Written by Dr harold Gunatillake- FRCS, FICS, FIACS, AM (Sing), MBBS

Any fruit or vegetable will be the choice for most people whose insulin secretion is normal. What this means is that the blood sugar tends to remain within the normal range as measured by insulin when carbs are consumed. People having diabetes do not secrete sufficient insulin or may be due to reduced insulin sensitivity the blood sugar cannot be regulated and informed decisions are required to eat the right carbs, in different types of foods and drinks that make up a healthy diet.

In such situations you should know to select the right carbs to maintain a normal sugar level in your blood. In other words you may need to know carbs having a low glycaemic index (GI) and some knowledge about glycaemic load (GL) may be helpful.

Low sugar vegies include Brussels sprouts and other cruciferous vegies like broccoli, cauliflower. Other low sugar vegies are: cucumber, kale, carrots, green beans, spinach, rocket, arugula lettuce, tomatoes and radishes.

For a diabetic, fresh or frozen vegies are preferable to canned vegies because of added salt. Choose low salt canned vegies instead.

Another factor you need to look into is those complex carbs containing high fibre. Such vegies take a long time to digest, absorption is slower and blood sugar does not spike. The University of Texas Southwestern Medical Centre found in a study that people who boosted fibre consumption from 24 to 50 grams per day showed drops in their blood sugar levels. The researchers found that, for some, changing to a high-fibre diet worked as well as some medications for diabetes.

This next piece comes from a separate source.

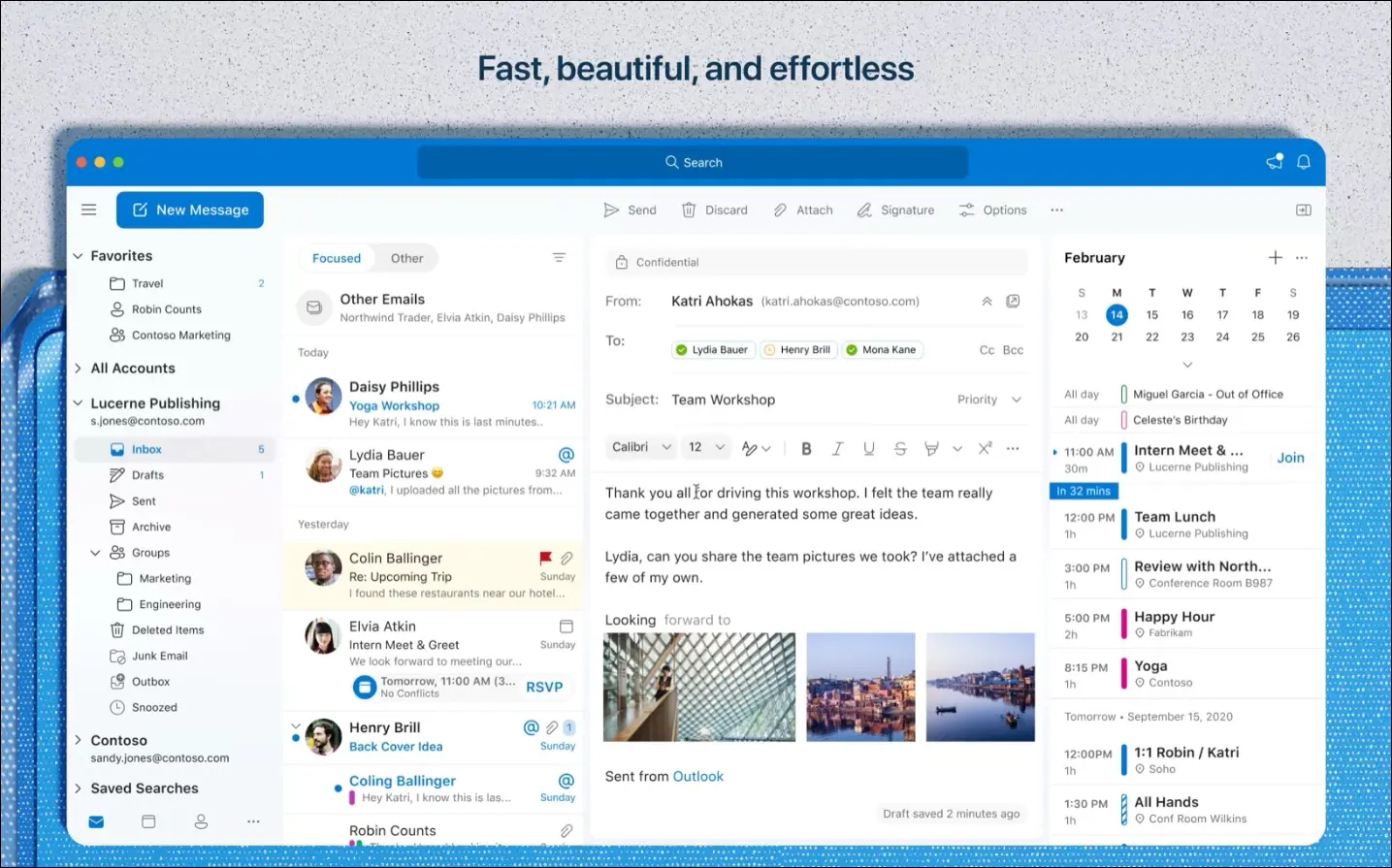Select the Inbox folder
This screenshot has width=1392, height=868.
click(x=146, y=449)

Whole plant foods are great sources of complex carbohydrates: such as Green vegetables: whole grains and foods made from them, such as oatmeal, pasta, and whole-grain breads: starchy vegetables such as, sweet potatoes, corn, and pumpkin: Beans, lentils, and peas.

Foods that are high in carbs are: pastries, breads, rice and potatoes

Fruits which are low in sugar include all varieties of berries, mushrooms. Carambola fruit also provides amazing health benefits. It is very low in calories, only 31 in 100g, and is high in antioxidants, vitamins C and B, riboflavin, folate, niacin and minerals such as calcium, manganese, iron, zinc, and potassium. Studies have found it also control diabetes and lowers cholesterol.

Fruits that contain large amounts of sugar should be avoided. A medium sized ripe banana contains 14.4 grams of sugar almost double the amount in a ½ cup of blue berries. Now you know why blue berries don’t taste much in when added to your oats-meal breakfast. Apples though having high sugar- 18.9 grams in a medium apple are high in quercetin, a nutrient that reduces the risk of diabetes and heart disease, and stabilises blood sugar levels. Raspberries have 2.7 grams of sugar per ½ cup serving. Strawberries have about 3.5 grams of sugar per half a cup. In brief, all berries have low blood sugar and you should eat much of them, also having antioxidant, flavones and other nutrients.

Fruits that have high fructose are pineapples (16 grams), Oranges (17 grams), Grapes over 20 grams, and mangoes.

Most diabetics feel that fruits are nutritious and good for diabetes and they eat with no concerns about their fructose levels, affecting their blood sugar numbers. All fruits have sugar in the form of fructose and sucrose. Too much of fructose can harm you and even linked to increase belly fat, slows metabolism and gains weight and worst can cause a non-alcohol fatty liver.

For those having no diabetes sugar in whole foods is not an issue, but it could be a health problem when it is extracted from its natural state and used in beverages and other foods. Diabetics have to be careful in consuming sugar in the natural state or when added to foods. You need to read the labels and avoid all foods having high carbs and sugars in packaged foods.